Standard averaging and the additive noise model
To enhance the signal-to-noise ratio of event-related potentials (ERPs), standard-averaging of EEG epochs is certainly the most often used procedure. The basic assumption underlying this procedure is that standard time-domain averaging cancels out the contribution of signals which are not ‘time-locked’ or ‘stationary’ to the onset of the event while it spares ERPs as they occur with a constant time-delay. The fraction of the signal which is cancelled out by standard time-domain averaging, often referred to as ‘additive noise’, includes the ongoing EEG activity as well as artifactual signal changes such as that produced by muscle activity or eye blinks.
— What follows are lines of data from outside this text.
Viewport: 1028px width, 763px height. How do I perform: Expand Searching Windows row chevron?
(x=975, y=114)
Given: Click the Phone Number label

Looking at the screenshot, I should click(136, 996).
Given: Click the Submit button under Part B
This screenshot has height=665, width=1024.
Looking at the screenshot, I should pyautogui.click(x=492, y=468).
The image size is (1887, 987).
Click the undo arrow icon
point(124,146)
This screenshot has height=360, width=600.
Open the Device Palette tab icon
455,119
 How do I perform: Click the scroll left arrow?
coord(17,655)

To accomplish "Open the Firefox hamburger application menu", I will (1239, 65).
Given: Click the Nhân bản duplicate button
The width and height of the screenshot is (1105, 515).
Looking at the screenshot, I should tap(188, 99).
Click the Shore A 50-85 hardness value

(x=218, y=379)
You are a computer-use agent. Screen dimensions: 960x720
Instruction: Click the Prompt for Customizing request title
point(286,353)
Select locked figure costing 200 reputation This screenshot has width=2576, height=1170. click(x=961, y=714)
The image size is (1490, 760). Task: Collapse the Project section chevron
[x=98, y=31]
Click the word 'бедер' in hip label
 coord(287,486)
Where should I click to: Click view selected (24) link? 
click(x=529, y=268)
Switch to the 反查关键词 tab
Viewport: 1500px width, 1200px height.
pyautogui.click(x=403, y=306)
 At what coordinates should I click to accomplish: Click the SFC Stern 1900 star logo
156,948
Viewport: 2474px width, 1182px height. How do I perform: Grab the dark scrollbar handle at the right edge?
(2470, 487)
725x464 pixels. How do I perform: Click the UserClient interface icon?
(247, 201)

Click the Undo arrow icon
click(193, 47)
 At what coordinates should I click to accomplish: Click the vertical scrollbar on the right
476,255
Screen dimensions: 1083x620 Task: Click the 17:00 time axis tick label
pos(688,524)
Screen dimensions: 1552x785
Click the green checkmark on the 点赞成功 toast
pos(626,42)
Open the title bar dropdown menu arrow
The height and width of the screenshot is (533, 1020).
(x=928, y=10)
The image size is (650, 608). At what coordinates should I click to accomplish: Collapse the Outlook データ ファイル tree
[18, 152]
A first limitation of this procedure is that it requires that ERPs be perfectly time-locked to the event onset. Therefore, if ERP components are subject to a significant latency-jitter they will not be adequately preserved. This limitation could considerably affect the enhancement of late components whose latency variability is assumed important. Alteration of these components would be especially important if these components are very transient, their higher frequency content making them more sensitive to the ‘dephasing’ introduced by the latency jitter.
Furthermore, recent knowledge has indicated that at least some ERP components may result from a reorganization of the phase of ongoing EEG oscillations (Makeig et al. 2002). It is therefore possible that some ERP components simply result from time-domain averaging procedures not canceling out the ongoing EEG during this transient event-related ‘phase-resetting’ (Makeig et al. 2004a).
More importantly, it is now well accepted that in addition to ERPs, sensory, motor, and cognitive events may induce transient enhancements or attenuations of ongoing EEG oscillations, referred to as event-related ‘synchronization’ (ERS) and ‘desynchronization’ (ERD). However, as these ongoing EEG oscillations are not ‘phase-locked’ to the event onset, they are lost by time-domain averaging.